Suppose two players are playing the following game: Player one starts and tosses a 10-sided die. Each time he does so, with probability $\frac{7}{10}$ he repeats the toss and with probability $\frac{3}{10}$ gives the die to his opponent. When player two eventually gets his turn he also tosses the same die. With probability $\frac{1}{10}$ he repeats the toss and with probability $\frac{9}{10}$ gives the die to his opponent. The game is stopped when the number of player two tosses reaches $125$. Let the number of player one tosses be $\xi$. Find the variance of $\xi$
I suspect that Markov chains are involved in here somehow.
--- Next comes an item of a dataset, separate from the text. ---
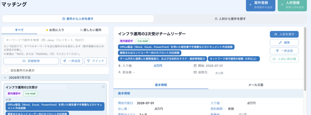
Task: Star the インフラ運用の2次受け card as favorite
Action: click(103, 87)
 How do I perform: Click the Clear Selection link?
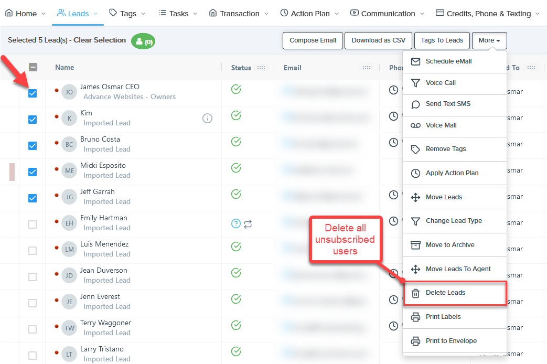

Denote by $p_{ij}$ the probability of getting from player $i$ to player $j$, then we get the matrix $$A=\begin{pmatrix} p_{11} & p_{12} \\ p_{21} & p_{22} \end{pmatrix}=\frac{1}{10}\begin{pmatrix} 7 & 3 \\ 9 & 1 \end{pmatrix}$$ I found its eigenvalues and eigenvectors, but do not really know how to advance. It is not obvious how to tie these probabilities to the number of tosses.
My other idea was to try and compute the variance directly. For that I need to know how the random variable $\xi$ works. Let $\xi_k$ be the number of player one tosses after $k$ total tosses of both players. Clearly, $\xi_1=1$ and $\xi_2=\begin{cases} 2 & \text{with probability }\frac{7}{10}\\ 1 & \text{with probability }\frac{3}{10} \end{cases}$, $\xi_3=\begin{cases} 3 & \text{with probability }(\frac{7}{10})^2=\frac{49}{100}\\ 2 & \text{with probability }\frac{7}{10}\cdot\frac{3}{10}+\frac{3}{10}\cdot\frac{9}{10}=\frac{48}{100}\\ 1 & \text{with probability}\frac{3}{10}\cdot\frac{1}{10}=\frac{3}{100} \end{cases}$. But these get comlex quite fast, so I don't think this is the right approach. Can anyone perhaps suggest a hint or a method for solving this problem?